En Suisse, la psychologie appliquée, individualisée dès 1920 à Genève sous l’impulsion d’Edouard Claparede, avait pénétré progressivement l’industrie horlogère des cantons francophones. Mais c’est à l’Institut Polytechnique Fédéral de Zurich que les sciences appliquées au travail humain avaient trouvé le premier cadre d’un enseignement supérieur et d’un laboratoire de recherche, dirigés par Etienne Grandjean, au carrefour des cultures latines et germaniques.
La période précédant la création de la SELF avait aussi été marquée par la tenue de trois colloques de Physiologie du Travail – Ergonomie organisés par Camille Soula et Jean Scherrer. Deux d’entre eux, consacrés respectivement, en 1959 au Travail à la Chaleur, puis en 1960 aux problèmes physiologiques posés par les transports, se tinrent au laboratoire de physiologie du travail du CNAM. Le troisième, sur la conception ergonomique des bâtiments industriels, eut lieu au Palais de l’UNESCO. Les actes de ces colloques furent édités par Simon Bouisset, Hugues Monod, Daniel Rohr et Alain Wisner.
Depuis la création de la SELF, son activité s’est manifestée principalement par ses congrès annuels, tenus en alternance à Paris, dans une ville française de province et dans une ville d’un autre pays.
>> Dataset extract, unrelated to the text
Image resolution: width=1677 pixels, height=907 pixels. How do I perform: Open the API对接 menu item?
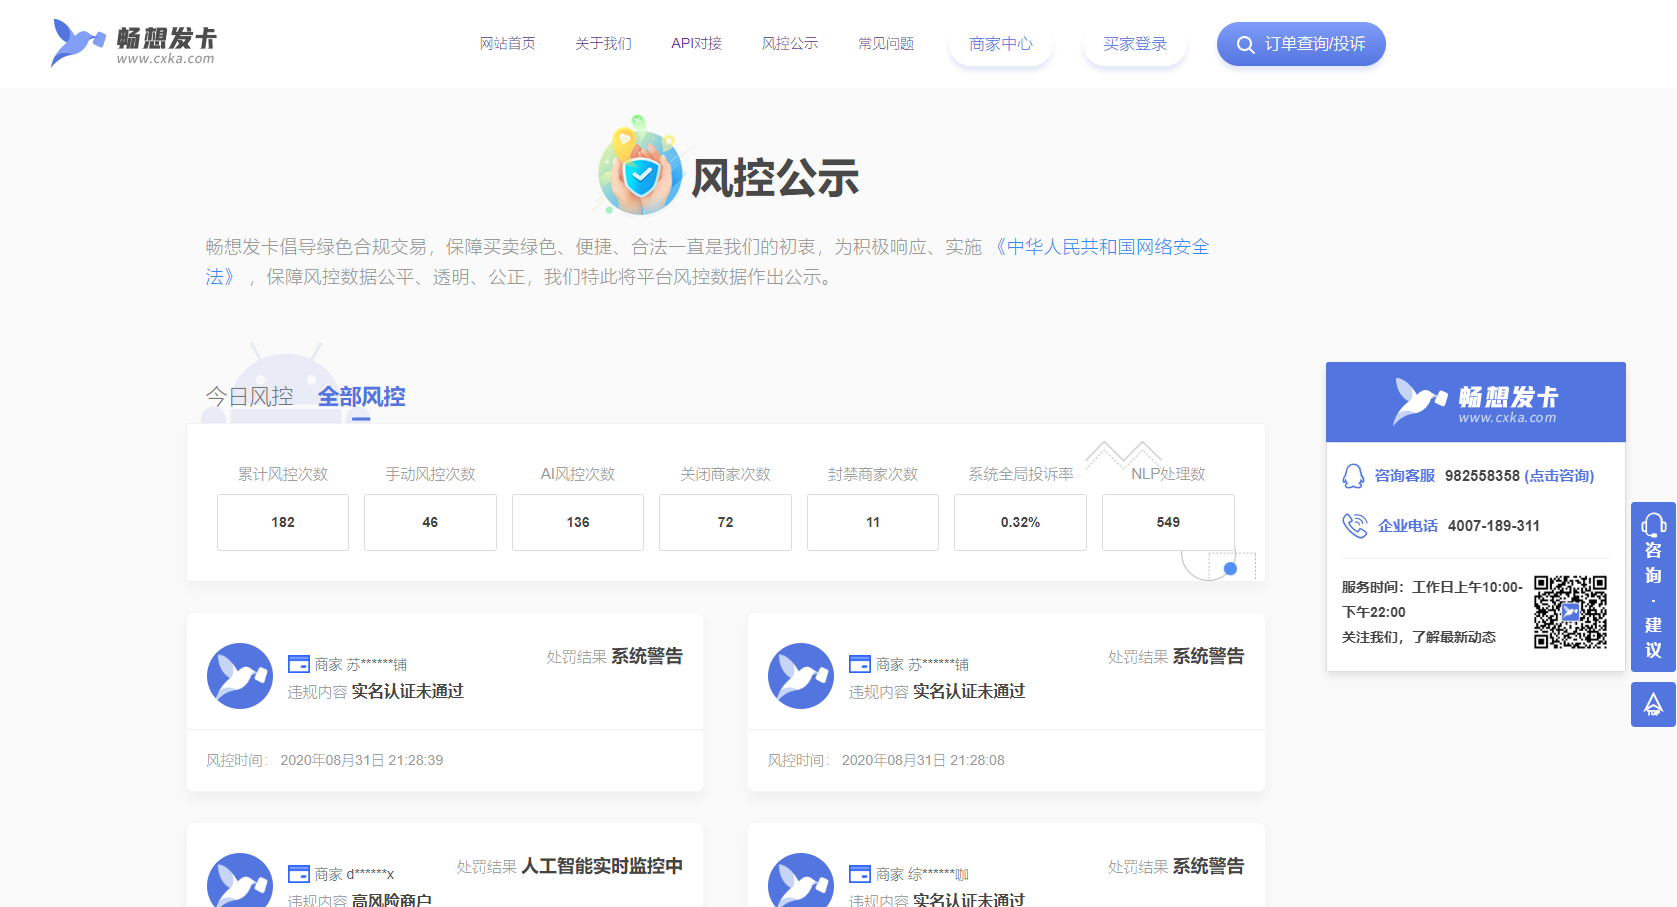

Une charte des congrès de la SELF en fixe les objectifs ainsi que les modalités d’organisation et comporte des dispositions s’appliquant aux réunions dont elle assure le parrainage. Il n’y eut pas de congrès annuel de la SELF en 1970 et en 1973, car la tenue des 4ème et 5ème congrès de l’IEA avait conduit la SELF à inciter ses membres à participer nombreux à ces deux manifestations internationales qui s’étaient déroulées respectivement à Strasbourg et à Amsterdam. Pour le même motif, la SELF a supprimé son congrès annuel de 1991, année où fut organisé à Paris par la SELF le XIème Congrès de l’IEA.
Outre les lieux de ses congrès, les personnalités des présidents successifs de la SELF traduisent son ouverture à tous les pays francophones et à toutes les disciplines constitutives de l’Ergonomie. De ces quatorze présidents, sept peuvent être considérés comme des physiologistes, cinq comme des psychologues et deux comme des généralistes. A l’exception de Jacques Christol, consultant en Ergonomie, les autres présidents ont tous été des enseignants, bien qu’une place croissante ait été faite progressivement aux praticiens de l’Ergonomie au sein du Conseil d’Administration de la SELF.
Notre mission :
Promouvoir
la recherche,
la pratique
et l’enseignement
de l’ergonomie.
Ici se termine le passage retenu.